The short answer ChatGPT is a computer program you talk to in ordinary English — type a question, get a written answer in seconds. It is free to try at chat.com or in the ChatGPT app. Think of it as a knowledgeable helper who never gets tired of questions — useful, but worth double-checking on important facts.

You have heard the name at dinner tables, on the news, probably from a grandkid. So what is ChatGPT, in plain English? It is a program you have a conversation with by typing (or talking). Ask it anything — "explain Medicare Part D like I am new to it," "write a birthday toast for my sister who loves gardening," "what can I cook with chicken, rice, and not much energy?" — and it writes back a clear answer in seconds. No menus, no commands. Just words.

Under the hood, it has read an enormous amount of text and learned the patterns of how people explain things. That makes it remarkably good at explaining, summarizing, drafting letters, and brainstorming. It also means it occasionally states something wrong with full confidence — like a well-read friend who sometimes misremembers. For recipes and birthday toasts, no harm done. For medical, legal, or money decisions, treat it as a starting point and verify with a professional or an official source.

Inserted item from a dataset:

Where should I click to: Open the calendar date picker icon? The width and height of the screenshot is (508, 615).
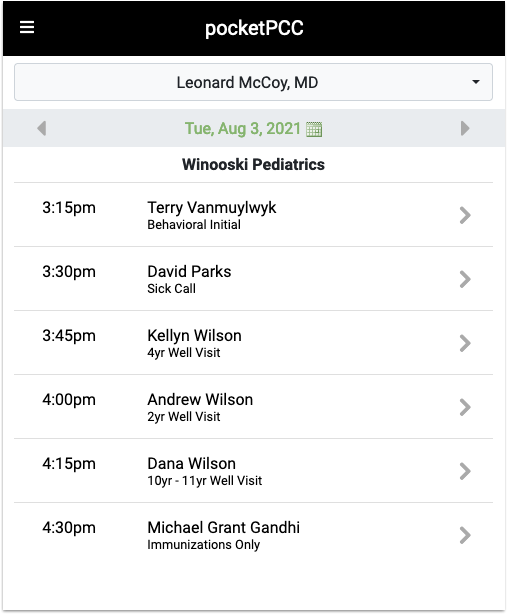(x=314, y=129)
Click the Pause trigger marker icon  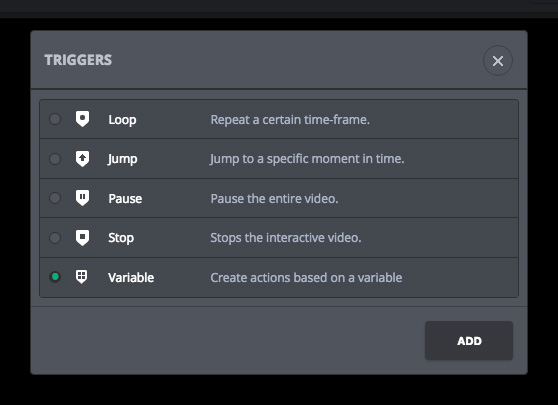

Trying it costs nothing and commits you to nothing: visit chat.com in your web browser, or install the ChatGPT app from your phone's app store. Type a question the way you would ask a person. There is genuinely no wrong way — you cannot break it, and it never thinks a question is silly.

Our favorite first prompt to give people: "Explain [anything you have been curious about] in simple terms, and then let me ask follow-up questions." Five minutes later, most people are hooked — not on the technology, but on having a patient explainer on call, day or night.